Другой полюс занимала жажда славы. Она облекалась в античные формы и тоже имела личный характер. Те, кто не думал о материальном положении своих детей, порой, впадая в противоречия, заботились о памяти в отдаленном потомстве, совершали поступки, сомнительные с точки зрения добродетели. Так, строгий моралист, филантроп и масон Иван Владимирович Лопухин никогда не возвращал долгов и оправдывал это тем, что раздавал большие суммы нищим. Эта эпоха кричащих противоречий порождала и глубоко противоречивое отношение к смерти.
Для дедов – людей допетровской эпохи – и отцов, живших в воинственное время, смерть была лишь завершением жизни, ее естественным рубежом и неизбежным итогом. На нее не жаловались и ею не возмущались – ее просто принимали как неизбежность. Конец XVIII века, пересматривая все, пересмотрел и этот вопрос. Темой размышлений сделался самый факт смерти. В чем ее смысл? Какова ее цель? И как жить, помня о ее неизбежности? Для средневекового человека конца не было: смерть ощущалась лишь как переход от временного к вечному, от мнимого к истинному.
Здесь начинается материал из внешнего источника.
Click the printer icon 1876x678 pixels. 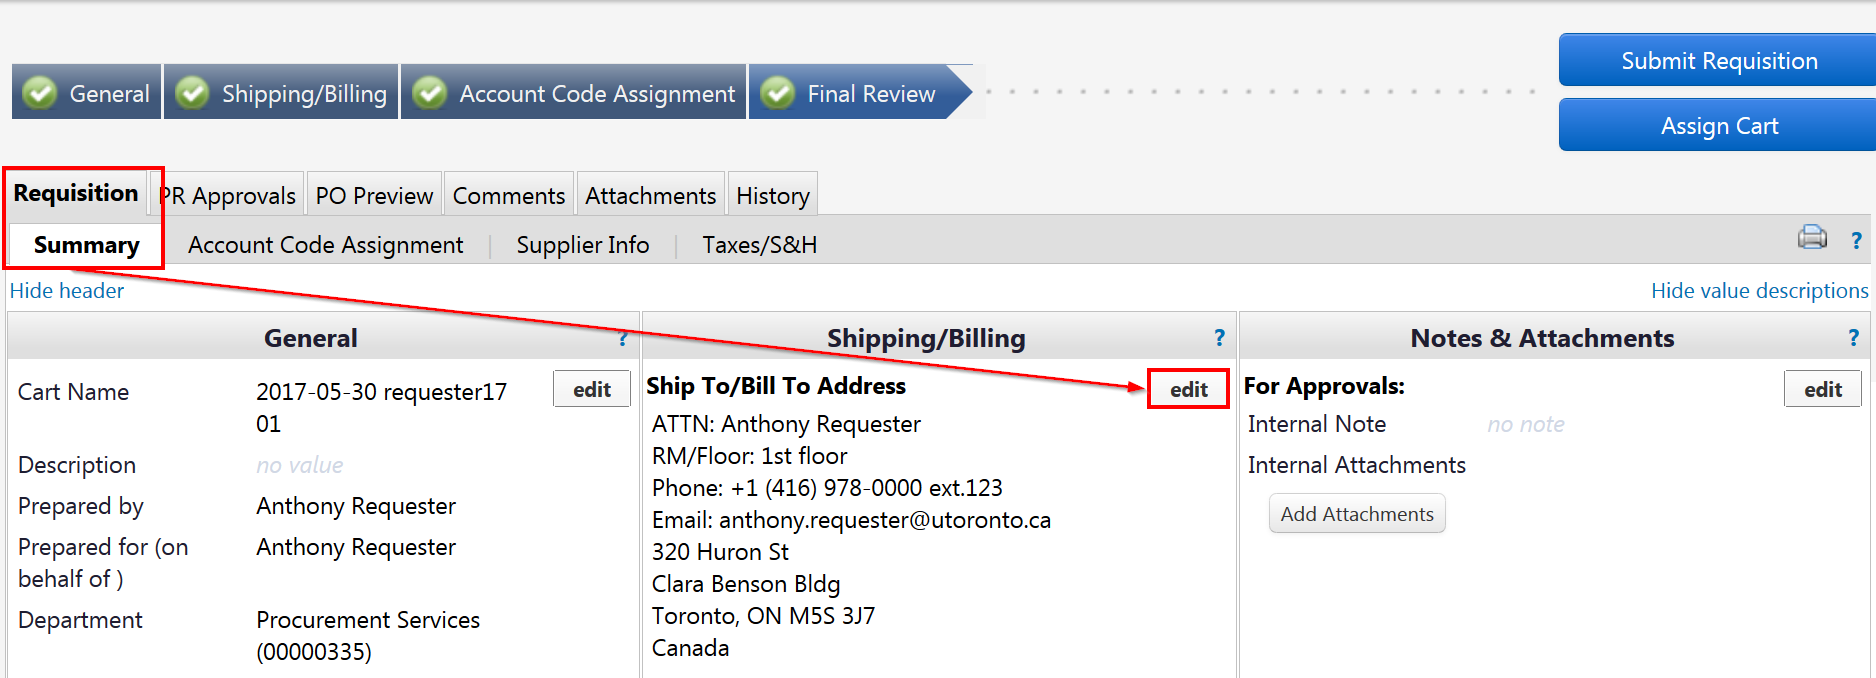1812,238
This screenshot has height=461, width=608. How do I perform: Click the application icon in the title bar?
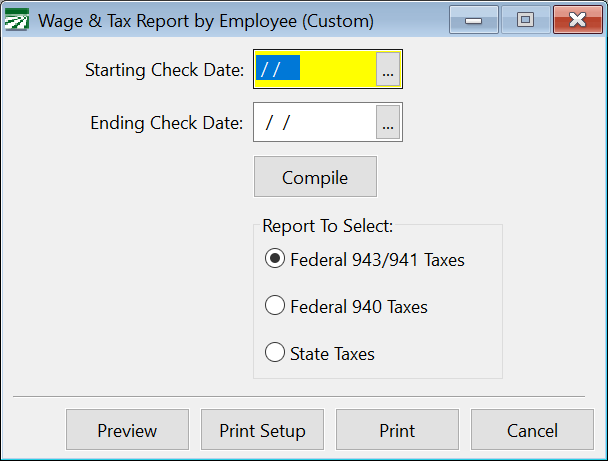[x=17, y=20]
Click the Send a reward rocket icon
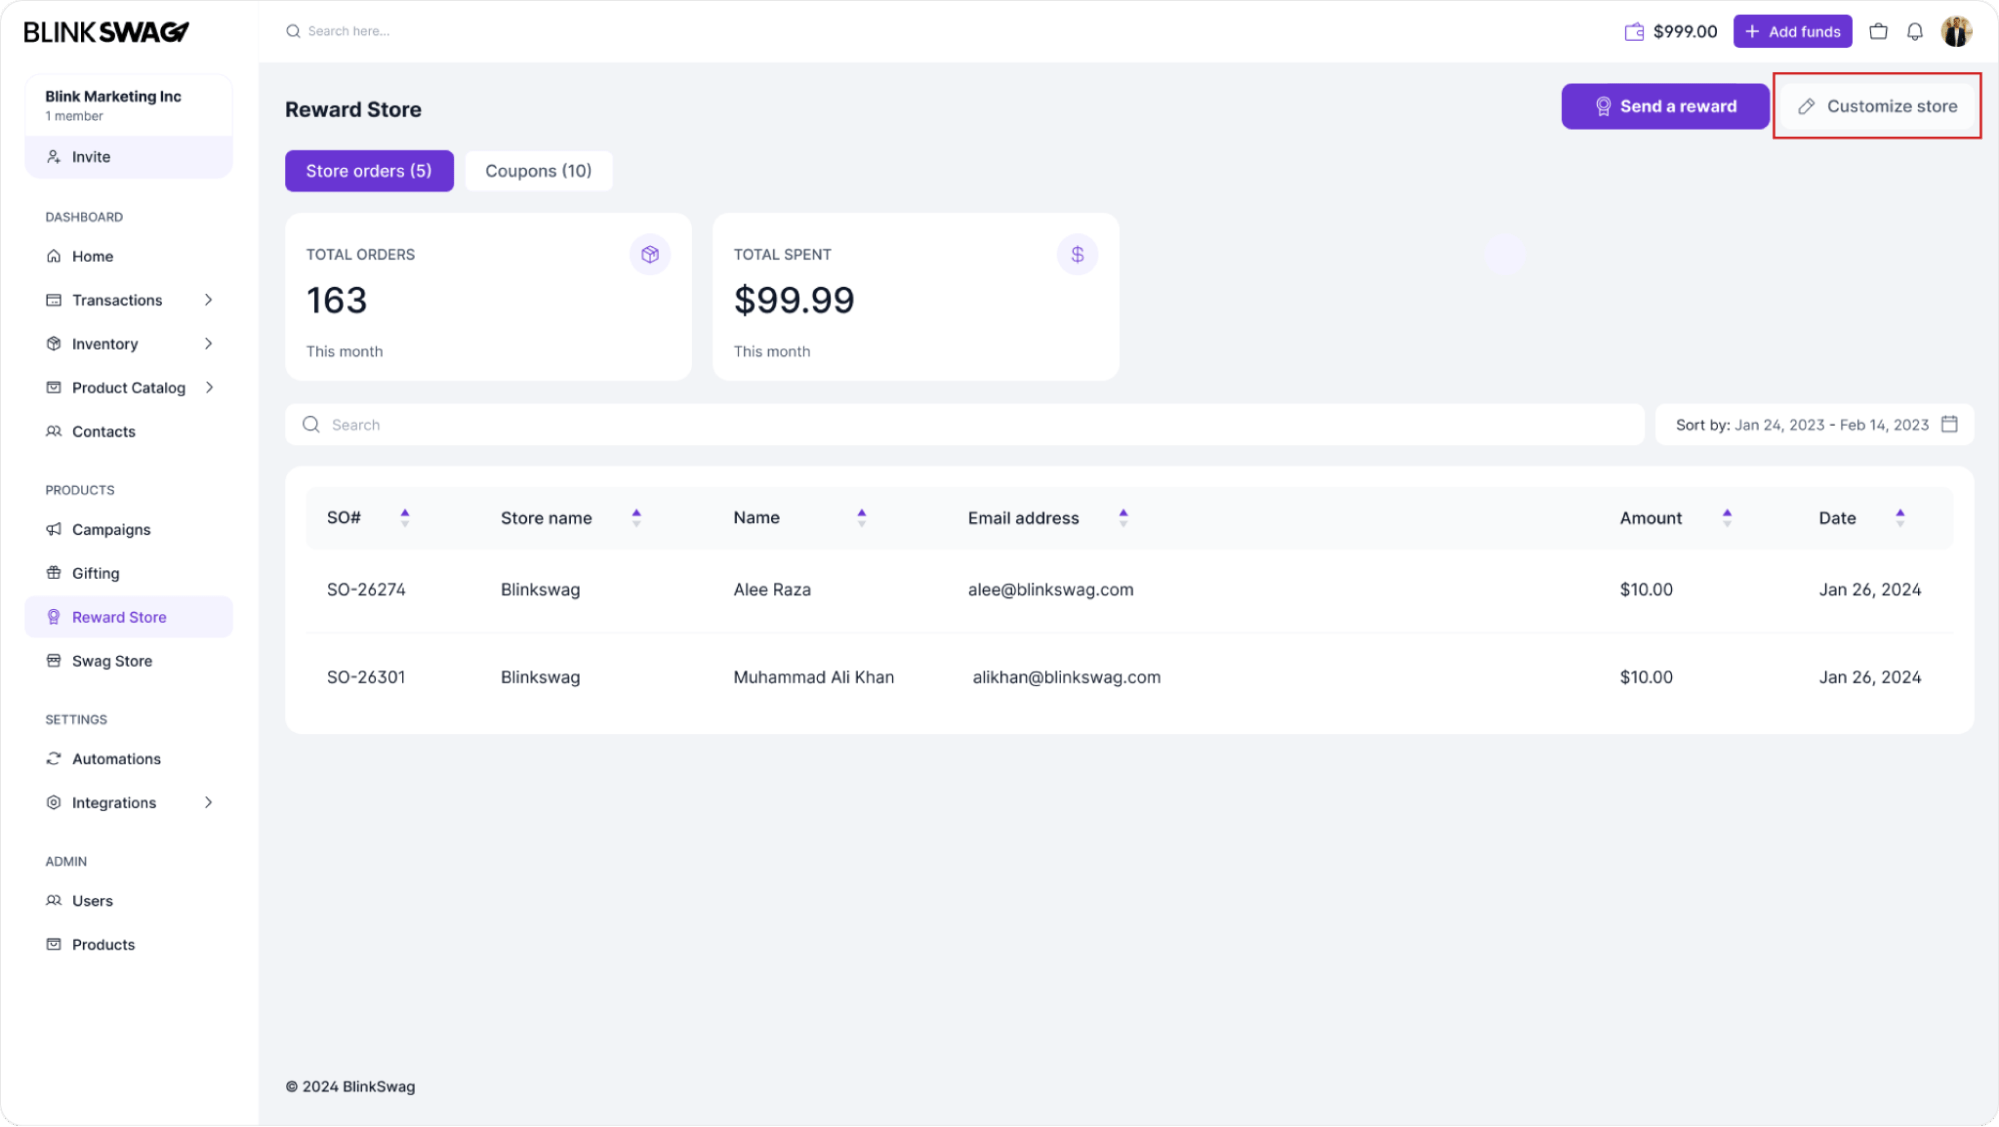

Человек второй половины века, современник Вольтера и читатель Гельвеция, с улыбкой превосходства отвернулся от отцовских верований. Взамен он получил сомнения или отчаяние. Но зато он приобрел и огромную свободу. Он как бы вырос до гигантских размеров и оказался один на один, лицом к лицу с вечностью. Это было и упоительное, и странное чувство. В конце XVIII века в Петербурге нашла себе нескольких адептов философия итальянского художника и поэта Тончи, о котором позже вспоминал П. Вяземский. Тончи проповедовал крайний агностицизм, объявляя, что единственная данная человеку реальность – это он сам. «Он говаривал на своем смелом языке, что система его сближает человека с создателем с глазу на глаз»
[269]. Не все разделяли эти экстремальные мысли, но породившая их гипертрофия личности была чертой эпохи.